For another comparison of short-range wireless technologies, watch this Automate Your Life video (2021) [48:36]

ZigBee vs Z-Wave vs Wi-Fi vs Thread vs Bluetooth vs Matter (CHIP)

Source: S. Cao, X. Chen, and B. Yuan, “Overview of Short-range Wireless Communication Protocols,” in 2022 7th International Conference on Computer and Communication Systems (ICCCS), Apr. 2022, pp. 519–523. doi: 10.1109/ICCCS55155.2022.9846125. Available: https://ieeexplore.ieee.org/document/9846125.

Artifical Intelligence of Things (AIoT)

AIOT (Artificial Intelligence of Things) merges AI’s data analysis and learning capabilities with wireless technologies and IoT’s connectivity and data-gathering features. This integration enhances data processing, decision-making, and automation in various applications, such as smart homes, healthcare, and industrial automation. For example, in smart homes, AIOT can optimize energy usage by learning residents’ habits and adjusting settings accordingly. In healthcare, AIOT devices can monitor patients in real-time, providing critical data for early diagnosis and personalized treatment plans. Industrial automation benefits from AIOT by enabling predictive maintenance and improving operational efficiency through real-time data analysis.

However, implementing AIOT comes with challenges such as ensuring data privacy, security, and the need for robust infrastructure. Data privacy is a significant concern as AIOT systems collect vast amounts of personal data, necessitating stringent security measures to protect against breaches. Additionally, the development of standards and frameworks is crucial for ensuring interoperability and scalability of AIOT systems. This involves creating protocols that allow different devices and systems to communicate seamlessly.While AIOT holds great promise for creating smarter, more efficient environments, careful planning and management are essential to address its complexities and maximize its potential.

Source: Seng KP, Ang LM, Ngharamike E. Artificial intelligence Internet of Things: A new paradigm of distributed sensor networks. International Journal of Distributed Sensor Networks. 2022;18(3). doi:10.1177/15501477211062835.

Discussion Topics

Short-range wireless technologies are popular for everyday consumers. What are some of the issues associated with these?

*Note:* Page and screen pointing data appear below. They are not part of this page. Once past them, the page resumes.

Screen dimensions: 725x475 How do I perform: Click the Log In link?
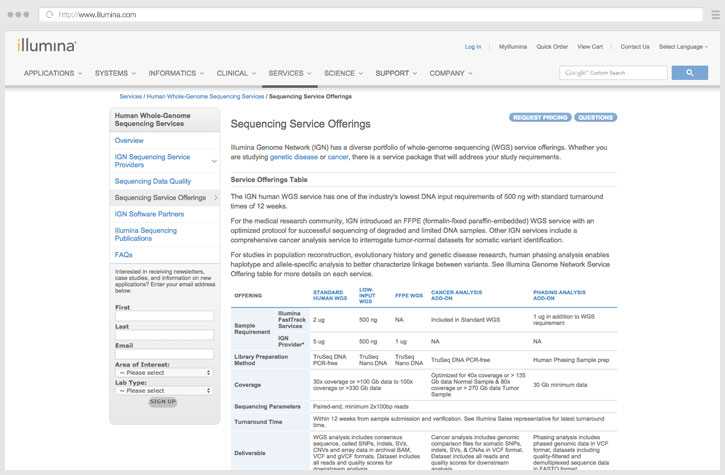(x=473, y=47)
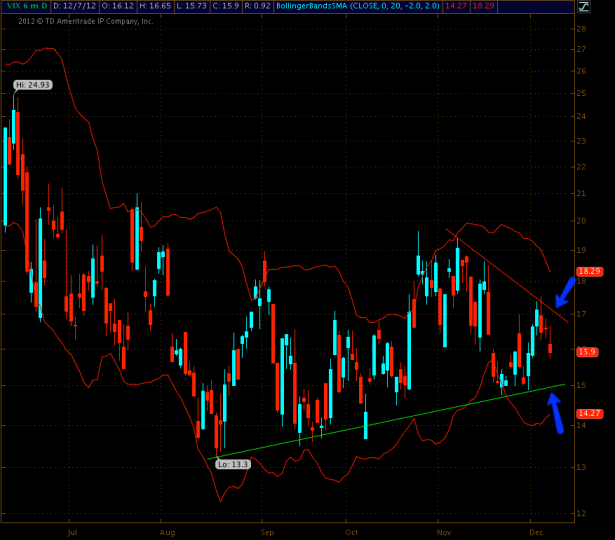
Task: Click the cyan 15.9 last price tag
Action: point(588,352)
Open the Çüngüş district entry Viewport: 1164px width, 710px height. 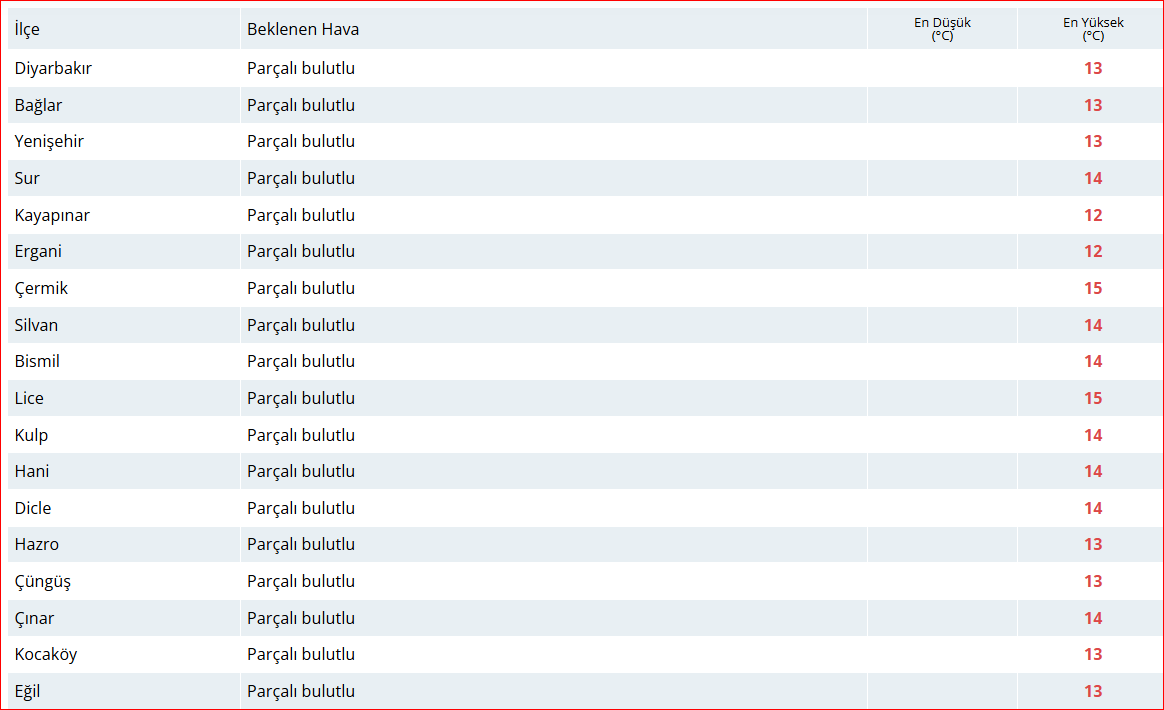(43, 581)
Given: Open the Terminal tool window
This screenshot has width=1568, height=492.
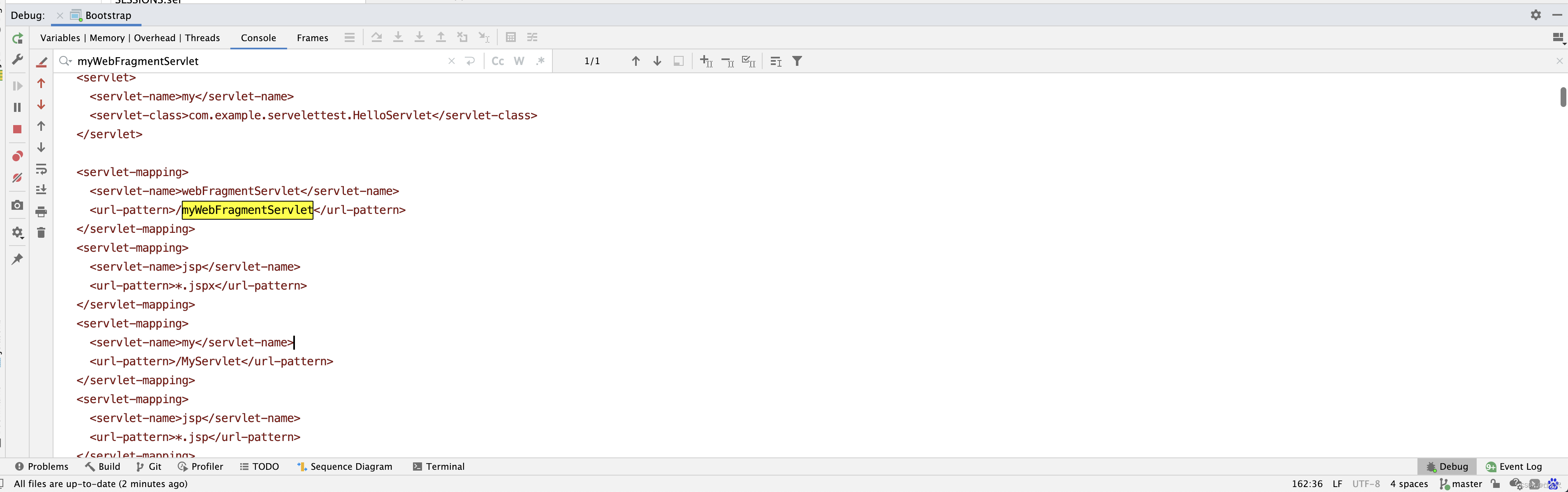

Data Privacy and Security: How can you ensure your data privacy and security when using short-range wireless technologies like Bluetooth and Wi-Fi on campus or in your apartment complex? What are the risks and what measures that can be taken to mitigate these risks?
Convenience vs. Cost: Short-range wireless technologies offer significant convenience for students, such as easy connectivity and mobility. However, these technologies can also come with costs, both financial and in terms of battery consumption. How do you balance the convenience of these technologies with the associated costs? Are there specific strategies or tools that can help manage this balance effectively?
Short-Range Wireless and Mental Well-Being: What do you consider as best practices when adopting the use of short-range wireless technologies? When would you recommend using which technologies for different scenarios, such as academic work, social interactions, and personal entertainment, and how would you use or limit the use of short-range wireless for increased well-being?